According to studies by Princeton’s psychology researchers, Nikolaas Oosterhof and Alexander Todorov, we form our first impression of a person’s trustworthiness based on facial attributes of the person. Using 96 artificially-generated male faces, participants were asked to judge these faces as being trustworthy or untrustworthy. Statistical analyses from this study strongly correlate a set of facial attributes to feelings of trust while other features create feelings of distrust. Of the artificially-generated faces, those with high inner eyebrows, higher cheekbones, wider chins and noses with a shallow nose bridge looked more trustworthy. Likewise, faces with low inner eyebrows, shallow cheekbones, thin chins and a deep nose bridge were faces participants believed to be untrustworthy.

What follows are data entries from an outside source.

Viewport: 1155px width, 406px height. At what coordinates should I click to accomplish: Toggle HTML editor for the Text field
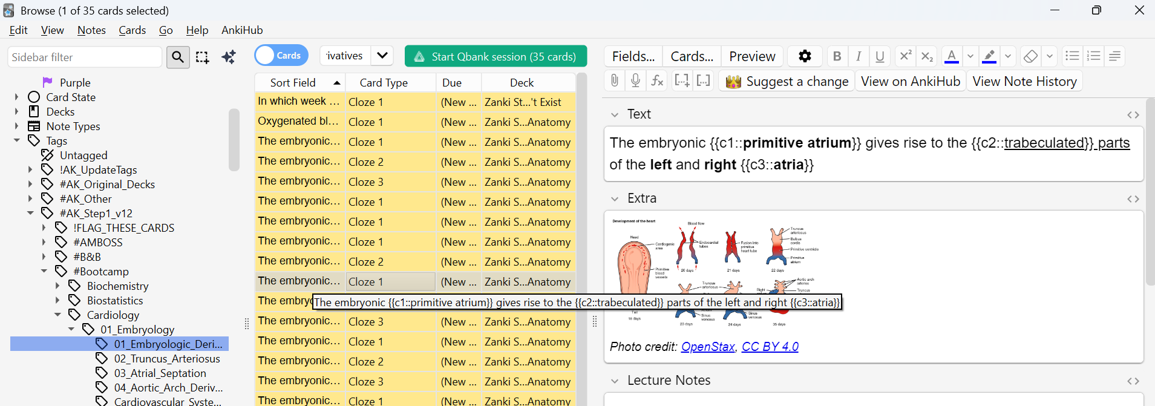pyautogui.click(x=1133, y=114)
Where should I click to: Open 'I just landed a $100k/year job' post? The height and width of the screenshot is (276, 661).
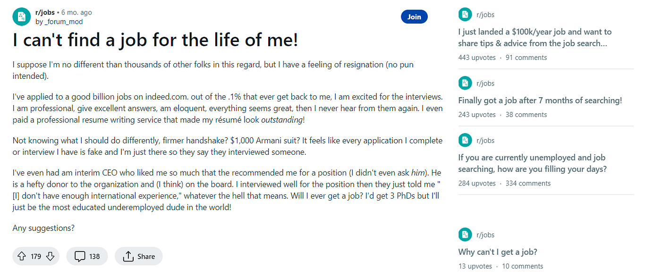point(535,37)
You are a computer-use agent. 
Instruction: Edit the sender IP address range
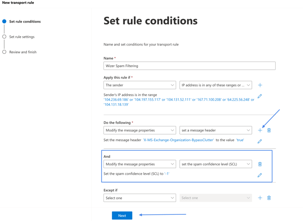pyautogui.click(x=259, y=96)
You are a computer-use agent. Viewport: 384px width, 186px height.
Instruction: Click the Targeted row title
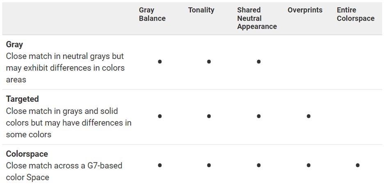click(22, 99)
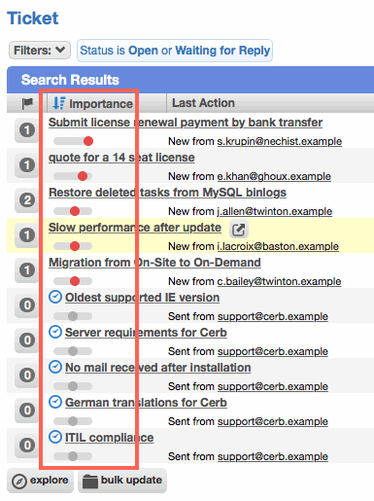Click the 0 badge beside Server requirements for Cerb

coord(27,340)
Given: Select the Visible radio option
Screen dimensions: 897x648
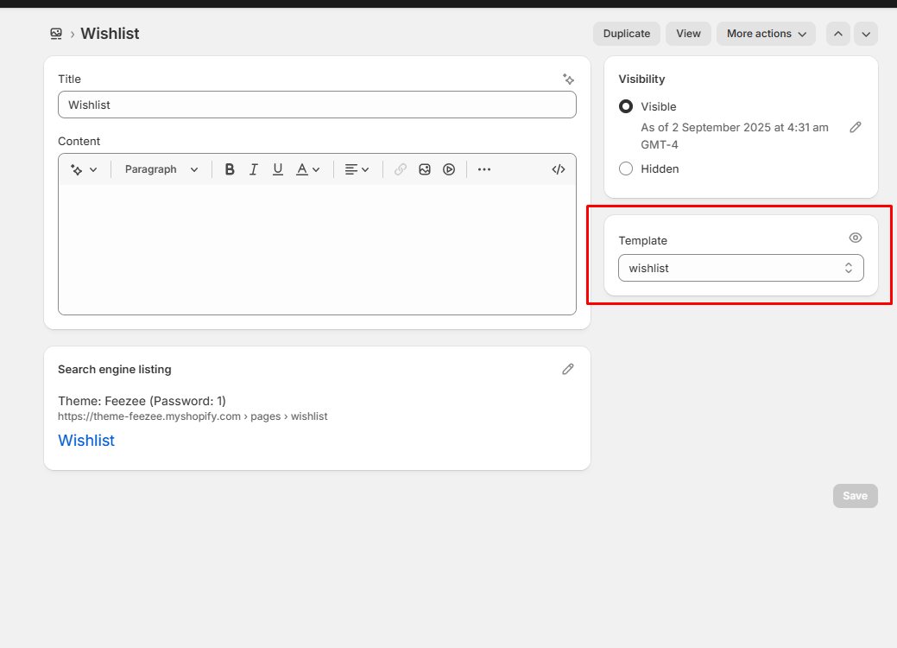Looking at the screenshot, I should 626,106.
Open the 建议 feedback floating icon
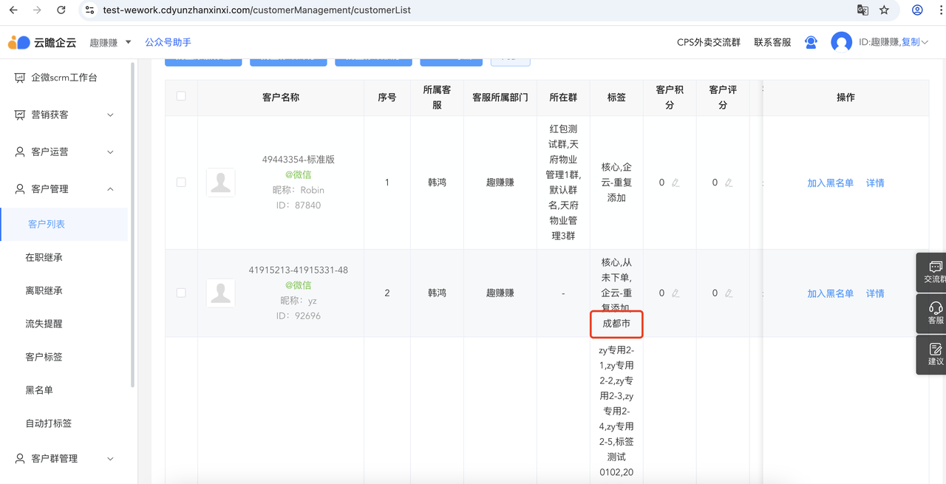Image resolution: width=946 pixels, height=484 pixels. [935, 354]
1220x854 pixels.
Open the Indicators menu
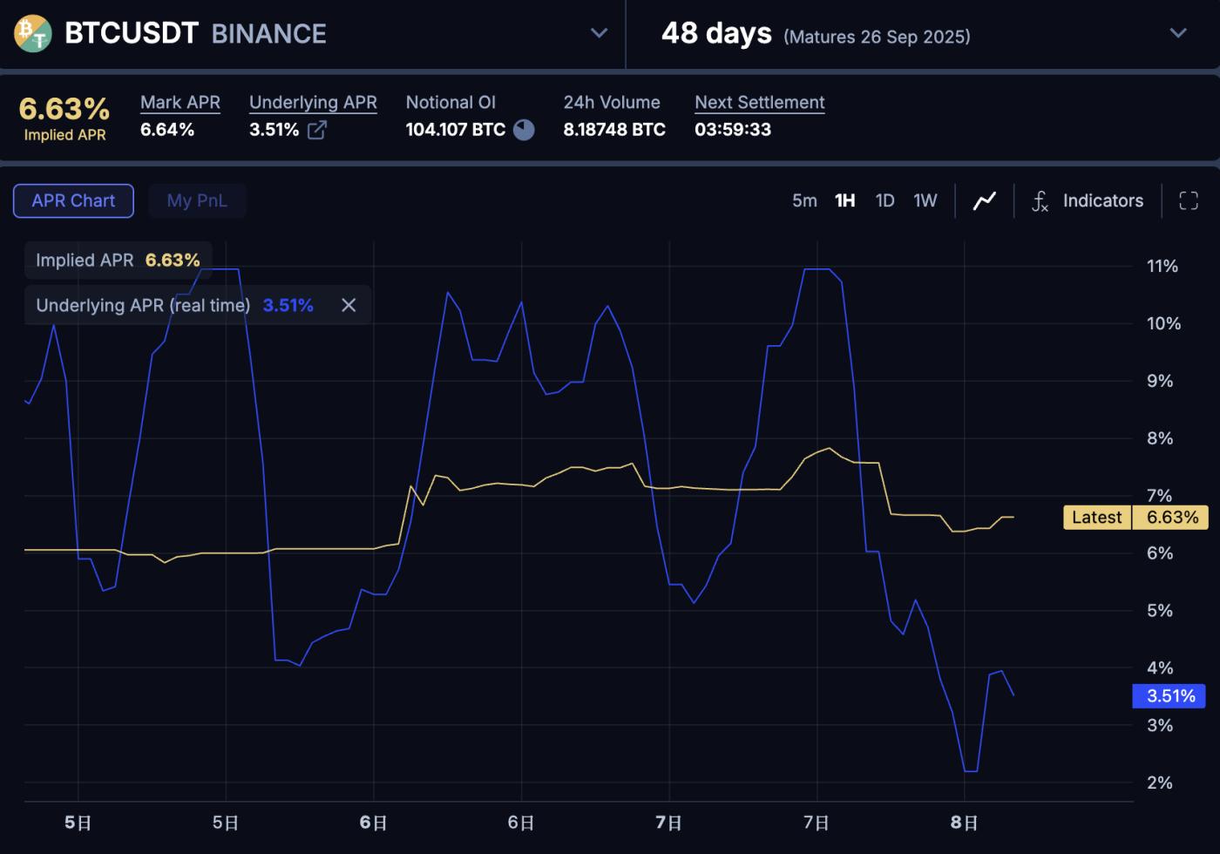tap(1102, 201)
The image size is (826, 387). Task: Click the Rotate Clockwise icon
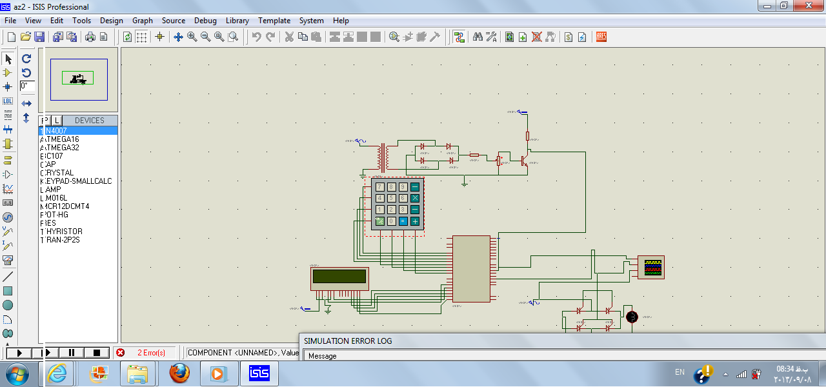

The researchers point out that when facial attributes of "trustworthy" faces are exaggerated they look happy, hence is associated with positive attributes while these features are exaggerated in faces deemed “untrustworthy” the face looks angry, hence tend to have negative associations. It would seem that people's unconscious biases play a great deal in how we form our opinions of others. As a result, we can quickly come to incorrect assumptions about other people and greatly misjudge them. Obviously a person’s cheekbone shape or eyebrow arc do not determine their trustworthiness, or lack of it. Yet we tend to make these conclusions about people.

Additionally, con men and scam artists (or as I’d like to call them “social engineers”) have already begun using facial engineering, as well as other skills, to enhance a sense of trust and rapport in their victims. Perhaps, when meeting new people in the near future (either a salesman, or a prospective business partner) we could exercise great caution and watch out for our tendencies to make judgment calls about their honesty, or lack of it, through their facial attributes.